Partners remain largely cut off from the torrent of hyperscaler dollars pouring into AI data centers. Yet, as the AI building boom spreads beyond the technology sector, demand for infrastructure upgrades has reached the channel.
“The channel doesn't do a ton of fulfillment on the hyperscale side,” Mike Crosby, executive director at Circana, said earlier this month at the Channel Partners Conference & Expo in Las Vegas.
More than two-thirds of the $243 billion U.S. data center product and services revenue is generated through direct sales, with hyperscaler spending accounting for nearly half, according to Crosby. That leaves roughly $78 billion on the table, as partner opportunities bubble up across multitudes of small and midsize businesses eager for guidance as they grapple with governance and other AI deployment issues.

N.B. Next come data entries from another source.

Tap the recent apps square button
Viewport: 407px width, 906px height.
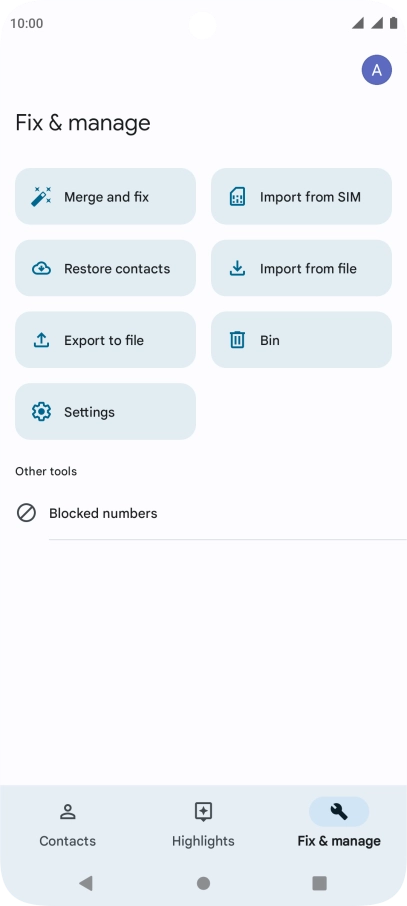point(319,882)
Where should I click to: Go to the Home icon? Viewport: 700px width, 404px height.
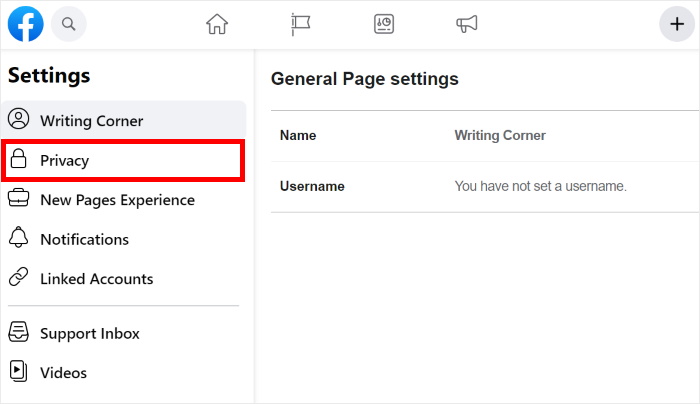217,24
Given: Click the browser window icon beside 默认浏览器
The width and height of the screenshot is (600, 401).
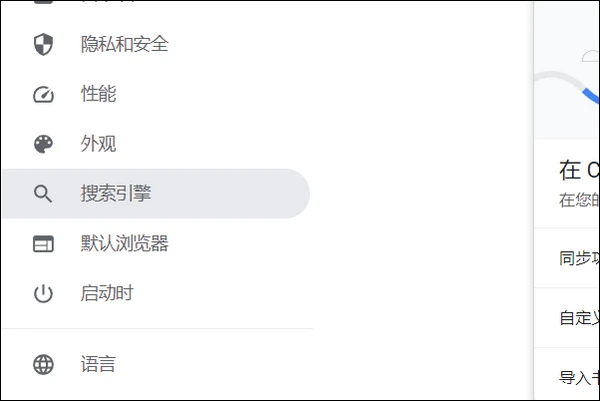Looking at the screenshot, I should [43, 244].
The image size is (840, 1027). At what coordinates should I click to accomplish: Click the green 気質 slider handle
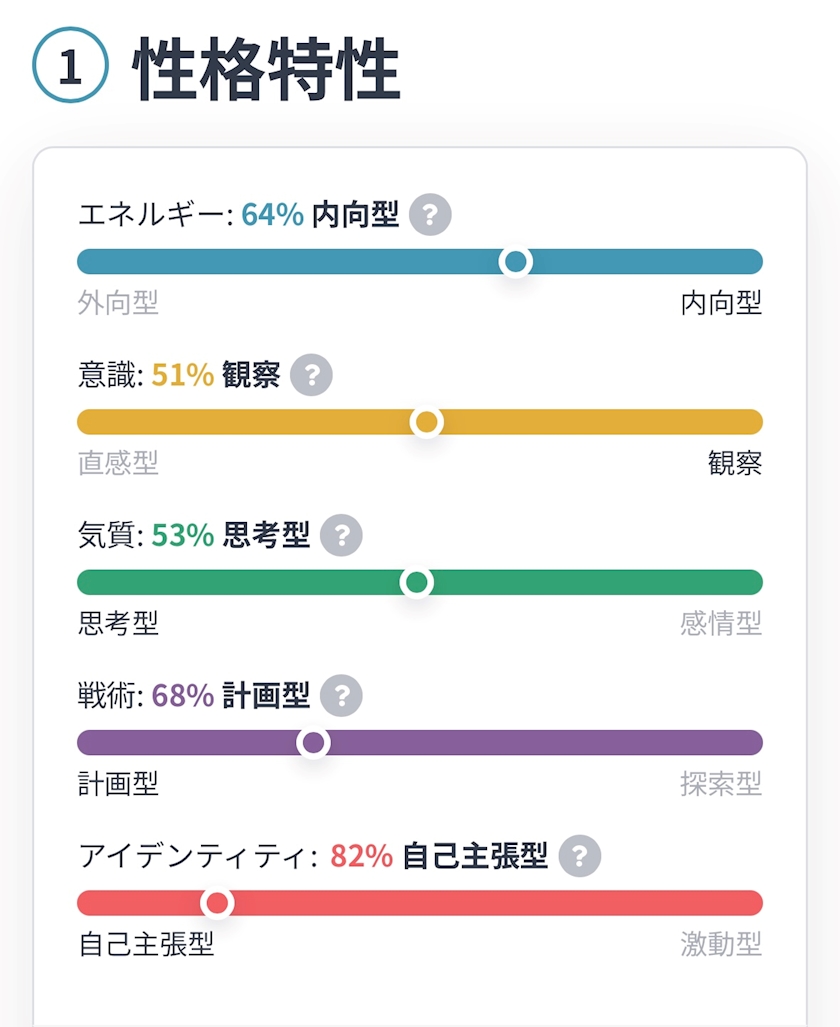(416, 582)
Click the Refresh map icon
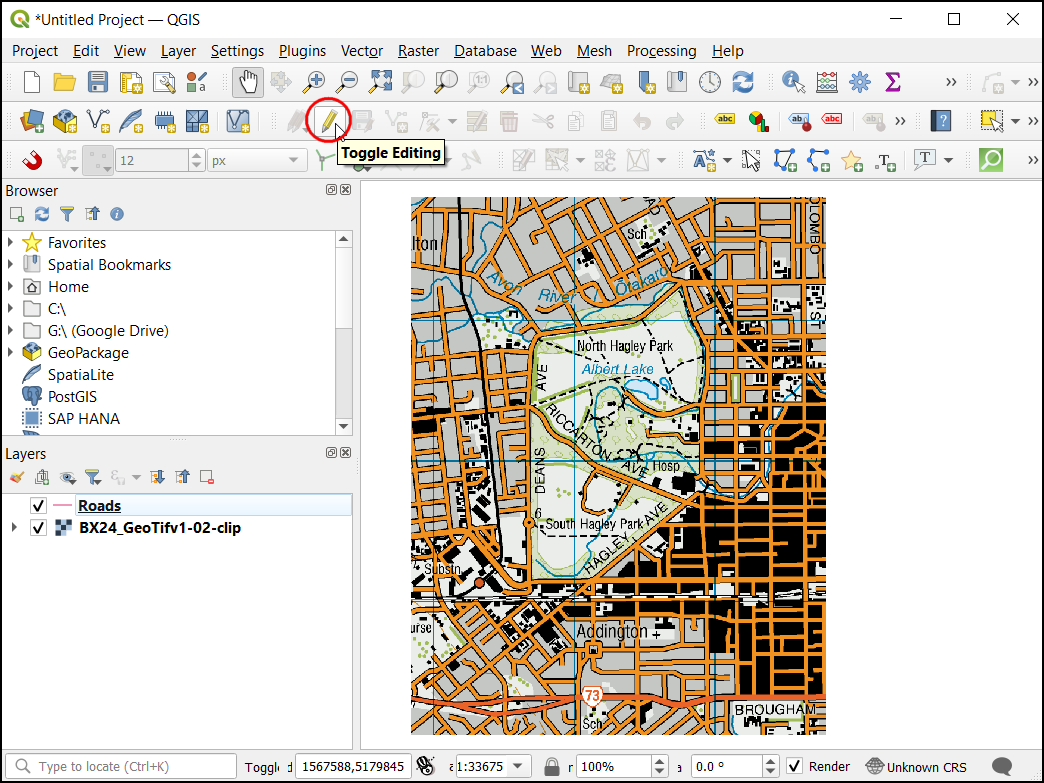 tap(742, 82)
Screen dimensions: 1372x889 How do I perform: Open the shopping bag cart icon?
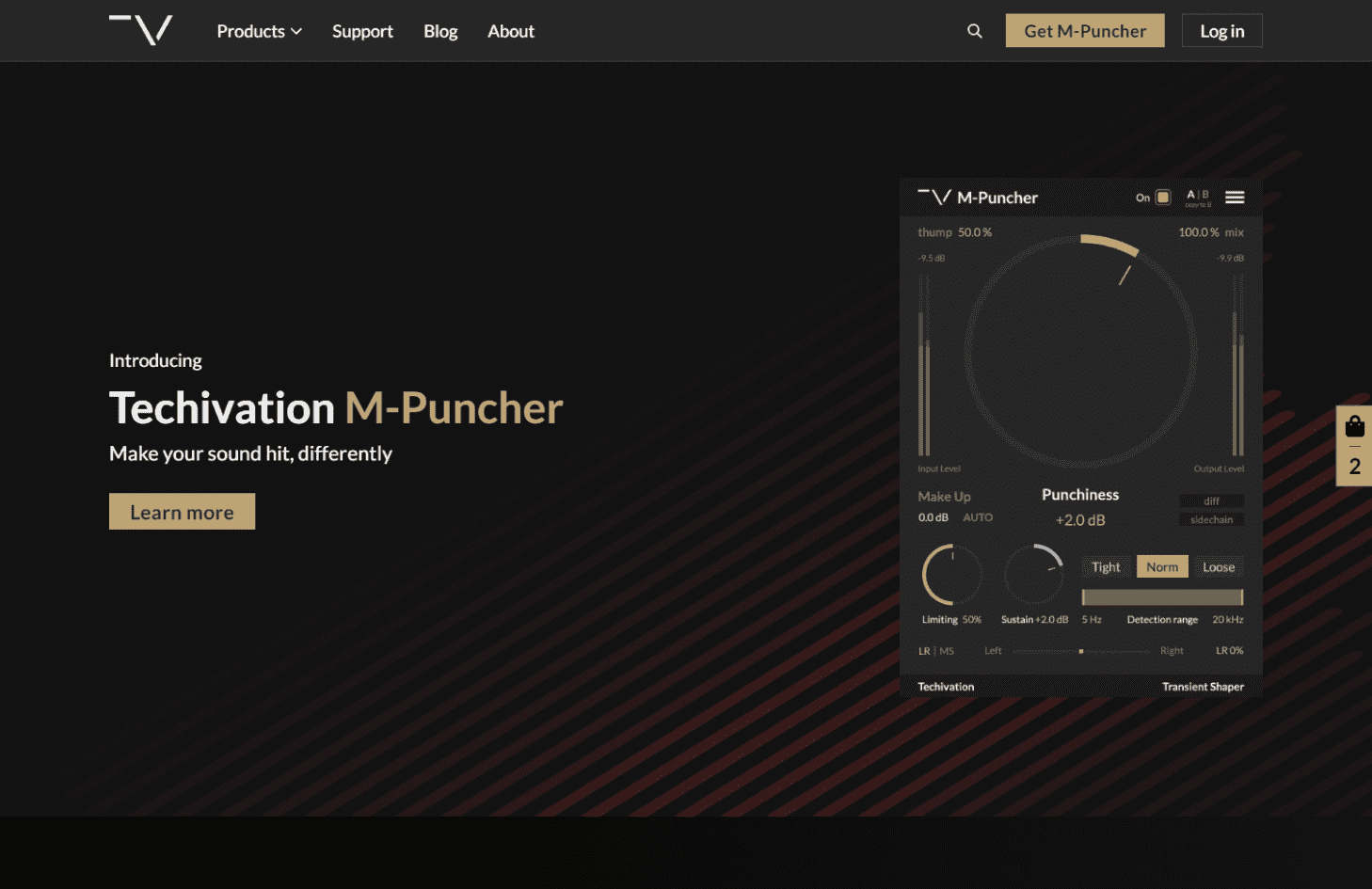[1354, 427]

“Most small and most midmarket companies are not building models,” Juan Orlandini, CTO of North America at global solutions integrator Insight Enterprises, said during a panel moderated by Crosby. “They don't need huge clusters of Nvidia hardware and all these accelerators. They just need a place to be able to consume AI or maybe onesie-twosie specialized small language models.”
Insight launched an AI services suite along with the proprietary AI project management platform, Prism, in November as part of a broader AI push that included the $212 million acquisition of consulting firm Inspire11. More recently, the company drafted Accenture veteran Jack Azagury to succeed its retiring President and CEO Joyce Mullen, effective April 13.
Orlandini said clients are seeking “an opinion stance and an outcome that you can help them drive … If you can help your clients through that adoption cycle and become a virtual CIO or one of those kinds of things that can help them do the spin navigation, it'll be a huge win for you, huge win for the clients, and it'll add up to a significant amount of profit and margin.”
Security is crucial, he added.
“The level of AI consumption by bad actors far outpaces what even large enterprises are doing,” he said. “Small and midmarket organizations just do not have the time, they don't have the expertise, and they don't even understand the problem space.”
Just say ‘no’
AI security has emerged as one of the tougher nuts to crack as businesses reassess infrastructure needs and gear up for broad adoption. Safety concerns have prompted many organizations to revisit hybrid-cloud strategies to shore up IT resilience and bolster defenses.
An evolving situation calls for caution before action, Align Technologies President of Managed Services Vinod Paul, said during the panel.
“We say to our client base, ‘Stop. Let’s start and get you read from a data governance standpoint. We're going to hold your hand, hold your hand and set you up for a roadmap of successful deployment of AI and keeping you secure, because some of the policy hasn't even caught up to what the world is producing now,’” Paul said.
A hybrid cloud rethink is an opportunity for Align and other MSPs that have on-premises infrastructure expertise. As smaller, task-specific AI models and agents roll out, servers and networks are adapting, according to Forrester. The analyst firm expects private-cloud AI deployments to expand this year, fueled by cost and security concerns.
“There is a vast misallocation of capital occurring at the moment — too much money funding public models while private models are underfunded,” Forrester CEO George Colony said in a March blog post. “Smart investment should be seeking out companies that are sitting on big piles of data that will become more valuable once converted to work in a private model.”
MSPs should be urging clients to apply the brakes before racing ahead with AI initiatives.
“There are tons of platforms out there and tons of new products,” Paul said. “What we want to do with our clients is help them say ‘no’ to the wrong paths.”
At the same time, partners should be hitting the accelerator on internal AI adoption to identify pitfalls and chart routes around common roadblocks.
Insight took a “client zero” approach to establishing an AI practice, according to Orlandini.
“We built internal tools and internal processes and internal security controls and mechanisms so we could learn what this landscape really looked at before we brought it to our customers,” he said. “That's going to be a huge value that you can bring to them, because it is so ridiculously bad out there right now.”
Align is looking to cut the time it takes to complete IT service processes down by a factor of five, according to Paul.
“Labor is the killer of profit,” Paul said. “I won't sacrifice client service, but I think that AI is going to give us a tool that's like no other.”